Lepas Menikah

Lepas Menikah

Hi! Terakhir kali menulis di sini unggahan yang saya terbitkan adalah prosa pengingat untuk terus menemukan cara jatuh cinta, se-ngehek apapun keadaannya. Kali ini ijinkan saya berbagi soal apa yang dialami beberapa saat belakangan ini, betapa hidup berubah dengan cepat seperti sedang masuk program akselerasi.

 

Akad dan Resepsi

monik-erry-wedding-day-3

Persiapan pernikahan yang saya jalankan sebenarnya bisa terbilang singkat. Kami deal untuk menikah selepas Lebaran, sekitar bulan Juli. Awalnya saya ingin acara yang sederhana — kalau perlu akad saja di bulan September, biar sama dengan ulang tahun Mas Erry. Setelah berdiskusi dengan keluarga ternyata pernikahan memang bukan cuma acaranya mantennya, tapi juga acara orangtua. Diputuskanlah akad dan resepsi digelar di bulan November dengan pertimbangan kesibukan seluruh anggota keluarga sudah mulai berkurang di bulan itu.

Dari bulan Juli sampai Agustus saya mulai hunting vendor dan venue. Konsep pertama yang ada di otak adalah outdoor rustic. Beberapa venue sudah dikantongi dan sudah hampir mantap, sebut saja Kalyana Resort dan outdoor venue Jogjakarta Plaza Hotel. Lho kok milihnya hotel bukan gedung? Iya, jadi pada dasarnya saya dan Mas Erry itu males ribet. Keluarga kami pun tidak punya waktu pun energi untuk mengurusi banyak printilan. Hemat saya, kalau venue sudah di hotel paling tidak parkir tidak usah mikir, katering juga, WO pasti sudah ada.

monik-erry-wedding-day-4

Berbekal hasil survey, presentasilah saya di hadapan Ibu. Beliau mengingatkan kalau bulan November itu musim hujan jadi lebih baik pilih venue di indoor saja. Selain itu beliau juga bilang kalau sebenarnya kurang sreg kalau di hotel karena takut kateringnya tidak enak. Baiklah, karena sudah sepenuhnya sadar ini tidak bisa jadi acara egois maka saya menuruti keinginan Ibu dan akhirnya venue ditentukan di Auditorium Perwacy yang merupakan salah satu gedung baru di pinggiran kota. FYI, gedung ini baru kami DP di bulan Agustus. Kalau dipikir sekarang agak-agak bikin merinding ya. Tapi waktu itu saya santai-santai saja hehe.

Sembari berproses mencari venue, alhamdulillah sudah bisa deal dengan beberapa vendor lain. WO untuk hari H saya pasrahkan ke LanuAmour dengan alasan Mbak Mila (Mbak WO-nya) nampaknya bisa cocok dengan keluarga saya. Moon Photo untuk dokumentasi karena mood fotonya nggak lebay. LINE Pictures untuk video atas rekomendasi teman-teman di Moon Photo.

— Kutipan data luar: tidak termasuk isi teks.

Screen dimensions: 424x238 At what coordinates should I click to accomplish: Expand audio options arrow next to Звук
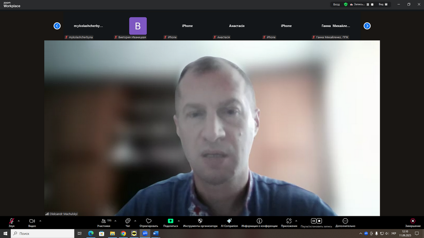(x=18, y=221)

monik-erry-wedding-day-157

Larasati Salon untuk vendor make up saya temukan di waktu yang mepet dan sudah agak hopeless karena seluruh MUA heits sudah penuh. Alhamdulillahnya waktu itu setelah ditolak di salah satu rumah rias hits Jogja, iseng-iseng saya telpon Larasati dan ternyata mereka masih available. Langsunglah hari itu juga saya mampir dan segera DP untuk lock tanggal. Seluruh vendor ini dipilih menggunakan feeling dan kepo Instagram saja. Alhamdulillahnya sungguh Allah permudah seluruh proses dengan mempertemukan kami ke vendor-vendor yang baik, suportif dan sungguh gercep.

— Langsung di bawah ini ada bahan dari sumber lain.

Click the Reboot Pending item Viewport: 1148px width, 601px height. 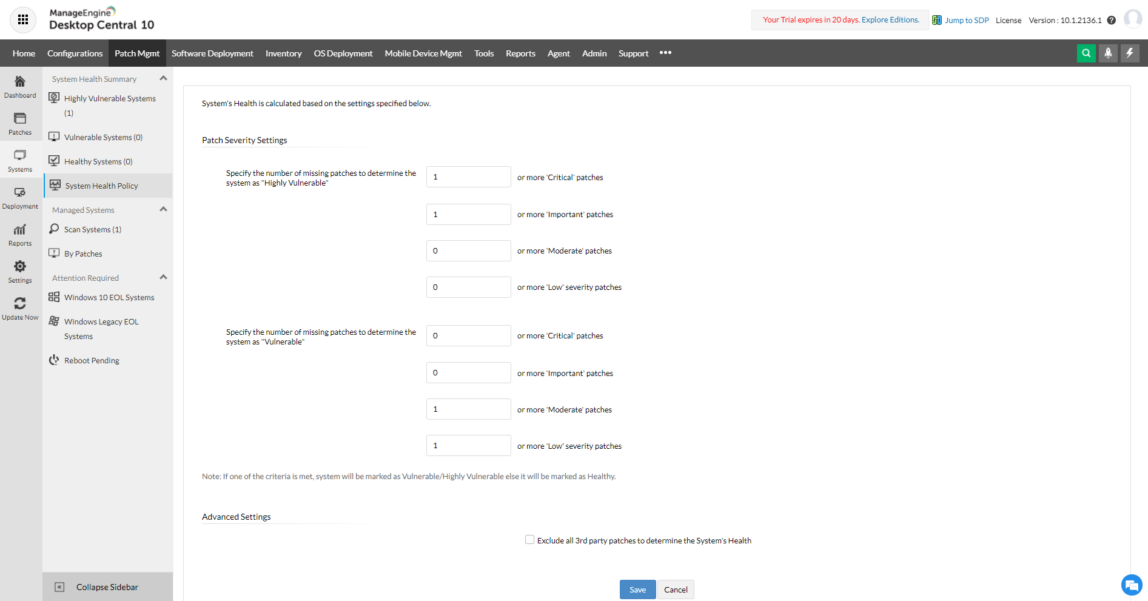pos(92,360)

Vendor katering dan souvenir sepenuhnya saya serahkan ke Ibu karena beliau yang lebih oke di teritori ini. Akhirnya katering akad dipercayakan ke Simak Catering yang kebetulan milik Tante. Sementara katering resepsi di-handle Al Buruuj Catering yg ownernya, Mas Habibi, baik sekali datang sendiri ke technical meeting dan menunggui sepanjang resepsi. Vendor undangan saya percayakan ke Papermint Wedding. Untuk vendor yang satu ini saya no comment deh. Bagus hasilnya, tapi pelayanannya kurang memuaskan. Yang mau tahu cerita lengkapnya bisa email atau japri saya langsung saja ya.

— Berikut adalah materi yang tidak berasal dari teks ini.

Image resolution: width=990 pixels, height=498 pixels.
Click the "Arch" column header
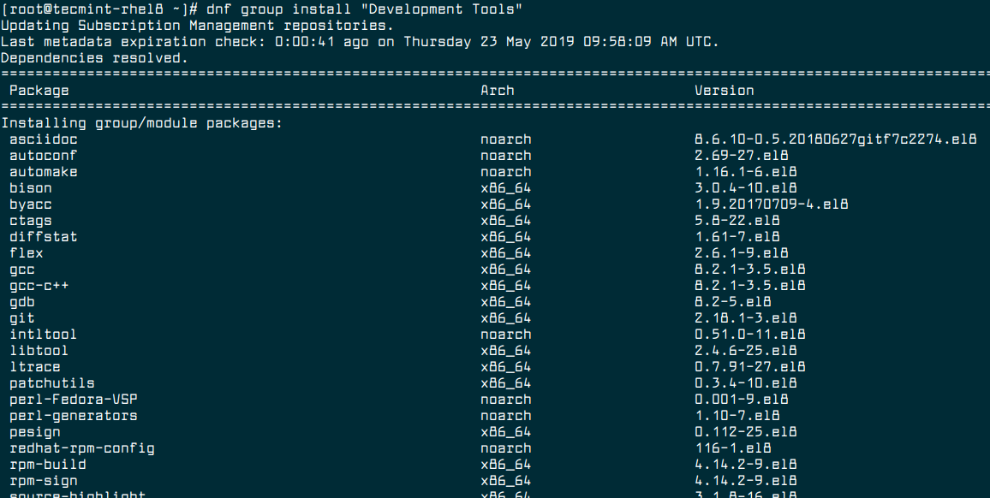coord(498,91)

Karena alasan jumlah tamu, kami memutuskan membagi acara menjadi 2 hari. Hari Jumat, 10 November digunakan untuk akad di rumah. Minggu, 12 November barulah resepsi dilaksanakan. Tapi rencana hanya rencana. Jumlah tamu diperkirakan membludak karena kerabat-kerabat dari Klaten disinyalir datang. Akhirnya beberapa jam sebelum akad diputuskan kalau hari Sabtu tetap ada acara di rumah khusus untuk kerabat-kerabat di Klaten. Yeah, ini memang pernikahan penuh improvisasi.

monik-erry-wedding-day-120

Menyelenggarakan acara selama 3 hari jelas melelahkan. Tapi sungguh kufur nikmat sekali jika sampai mengeluhkan banyaknya tamu yang datang, yang jelas-jelas hanya ingin mendoakan. Terutama kerabat dari Klaten yang datang jauh-jauh pakai 3 odong-odong. Iya, mereka naik odong-odong dari lereng Gunung Merapi!

Dalam 3 hari itu rasanya keluarga kami, saya dan Mas Erry seperti diguyur berember-ember cairan cinta yang hangaaaat sekali. Kami bersyukur sekali banyak yang sayang, banyak yang mendoakan, saudara-saudara membantu dengan ringan, banyak saudara yang datang dari beberapa hari sebelumnya dan menginap bermalam-malam lamanya untuk membantu. Bahkan Kakak yang dari Abu Dhabi pun datang di menit-menit terakhir setelah berhasil merayu bosnya. Satu hal yang saya ambil dari proses menikah kemarin.

Pernikahan bukan cuma tentang perayaannya, tapi pernikahan mengingatkan kita pada bagaimana kelak harusnya bersikap sebagai sebuah entitas keluarga. Hal yang kami pelajari dengan mata kepala sendiri saat melihat saudara-saudara lain yang ringan membantu kami.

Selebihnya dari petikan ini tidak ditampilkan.